Ekspresyonizm Alman ruhunun patlaması, değişiklik ve özgürleşme sanatıdır.
Bernhard Diebold “Dünya anlayışı olarak, zamanın geçersiz çözümlerine karşı başkaldırı, yaşamı derinleştirmeye duyulan özlemdir” sözleriyle değişiklik ve özgürleşmenin toplumun isteklerinden doğan bir gereklilik olduğunun altını çizer.
***
Hayata karşı “duyarlı” yaşamayı tercih ettim. Duyarsızlıklara karşı “isyan halleri” her ne kadar da bazen derinden etkilese de beni, yine de, bir yerlerden birilerinin başlaması ve hak-adalet uğruna birkaç cümleyle karşı durması gerekmekte! “Bir yerlerden başlamalıyım. Hem de hemen” diye düşünürken aklımın oyunlarında, dışavurumun sularına kadar sürüklendiğimi çok geç fark ettim. Munch’un “Çığlık” resmi aktı yine bir yerlerden aklımın gölgesiz çeperlerine… Bir resim gözlerimin önünde pusluluğundan berraklığa evirilirken, uyandım. Ne kadar çok “çığlık”la çevrili olduğunu yaşamlarımızın, o zaman daha rahatlıkla duymaya ve sezinlemeye başladım. Evet, yetmiyordu birkaç cümleyle bir köşeye sığan çığlıklara dair izlerin yansıması birinden öbürüne ve öbüründen bir diğerine… “Hayat” dedik, “yaşam” dedik de, aslında söz açmak ve akabinde cümle kurmak adına çok az zamanımız olduğunu da fark etmedik.

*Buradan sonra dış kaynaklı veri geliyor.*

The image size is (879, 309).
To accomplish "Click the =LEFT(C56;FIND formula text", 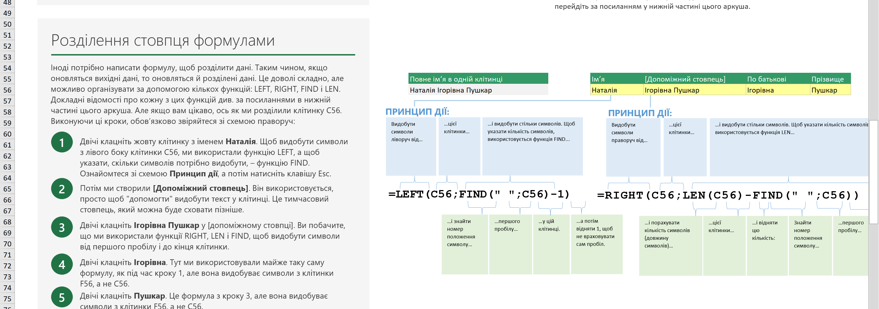I will 479,194.
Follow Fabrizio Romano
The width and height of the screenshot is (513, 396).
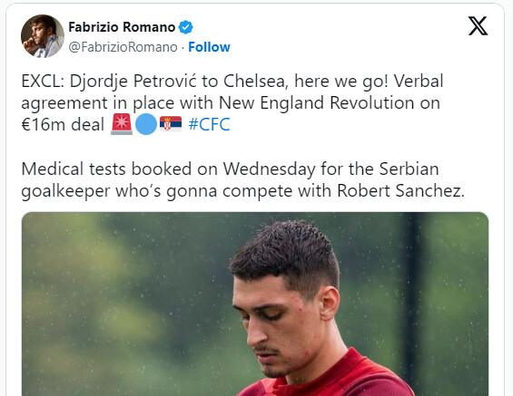[209, 47]
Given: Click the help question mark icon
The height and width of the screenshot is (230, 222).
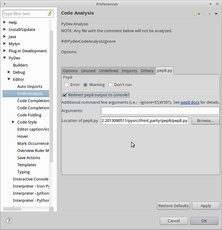Looking at the screenshot, I should coord(9,221).
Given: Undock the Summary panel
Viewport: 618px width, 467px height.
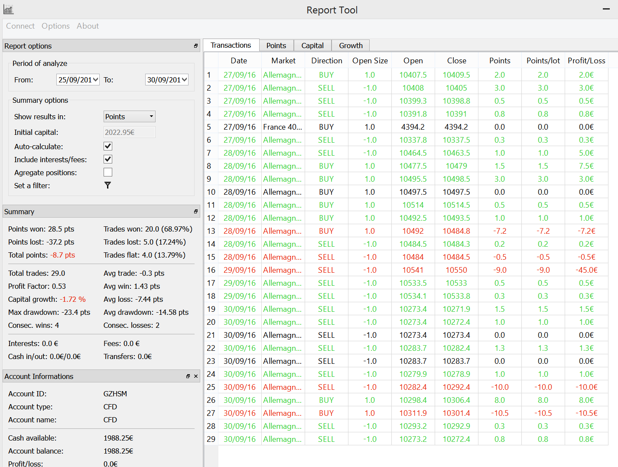Looking at the screenshot, I should pos(196,212).
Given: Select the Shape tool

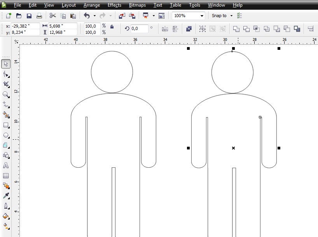Looking at the screenshot, I should [5, 74].
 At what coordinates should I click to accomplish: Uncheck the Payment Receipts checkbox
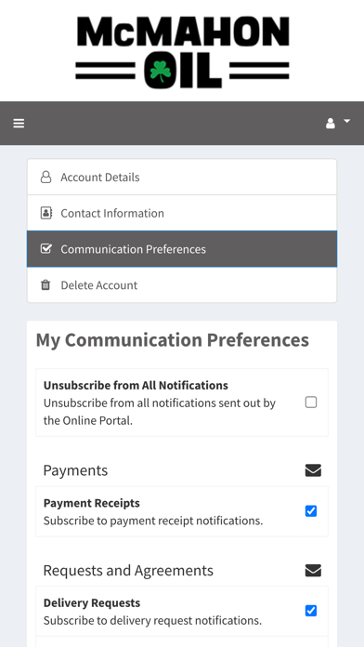click(311, 511)
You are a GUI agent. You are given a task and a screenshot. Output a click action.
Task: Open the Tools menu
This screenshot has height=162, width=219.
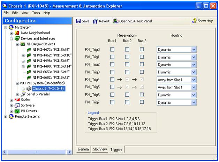pyautogui.click(x=36, y=13)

Ertelememek ve hemen başlamak gerek!
***
Bu sabah kar düşüyor inceden inceye Ankara sokaklarına… Ağaçlarda sonbahardan kalan tek tük yaprak da karın etkisiyle düşecek toprağa… Sonrasında soğuk beyazın arka perdesinde, doğanın tam kalbinde bizim kolaylıkla göremeyeceğimiz bir dönüşüm başlayacak. Yeniden yeşil, yeniden ateşin rengi, yeniden sarı ve yeniden beyaza doğru akıp duracak zaman…
Diyeceğim şu ki: An be an eksilmekte zaman!
Ben yazarken yine eksildi, okuyucu cümle kovalarken sayfa aralarında zaten eksilmişti!
***
Yılbaşına iki gün kala acı bir olay yaşadım. Acıların paylaşıldıkça dar zamanın koridorlarında biz kalanları daha sıkıca kenetleyeceğine inanırım. İnanırım da pek de sevmem acı sözleri… Acı kırgınlıkları… Acı küslükleri… Acı tavırları… Acı hikâyeleri… Acı yaşanmışlıkları… Ne kadar çok acı var!
Gencecik bir can avuçlarımızın arasından su damlası misali kayıp gitti ve toprak oldu. Gündüzler oldu, geceler geçti üzerinden olayın ve sonrasında bir yıl bitip bir yıla daha başladı yaşam sayfaları… Bir el tuttu omuzlarımdan yaşadığım anlardan çekip çıkardı ve yeniden bıraktı küfe gibi zamanın orta yerine… Kayan görüntülerde bir avuç toprak düştü o güne kadar çamuru biçimleyen uzun parmakların üzerine… Üç kırmızı karanfil düşerken toprağa bir çığlık içimizi üşütüp bizi beyazın orta yerinde yalnız bir ağaç gibi dikip, bıraktı. Yalnız ağaçların kuru dallarına sarılan çaputlar gibi salındı insan gövdeleri gözyaşları arasında… Umut için asılan her bir bez parçası, bir beden oldu gözlerimize akan ıssız ve çorak ayazda! Hâlbuki yaşam için, büyük beyaz kâğıtlar ayırmalıyız. Ayırmalıyız da, küçücük kâğıtlara özetleyip bir cümleyle yaşamı, nedendir sebepsiz gibi görünen çekip gidişler?
***
Acı olayların perde arkasındaki yaşam sahneleri maskelenir kendi düş gezintilerimde… Bir bakarım görürüm çocuk gözlerini, diğer bakışta ise bir gargoyles gülümser gecenin renginde… Irmak gibi insan bedeni, hızlıca akıp gider yanı başımızdan ve sözcükler: kısa, uzun, anlamlı, anlamsız!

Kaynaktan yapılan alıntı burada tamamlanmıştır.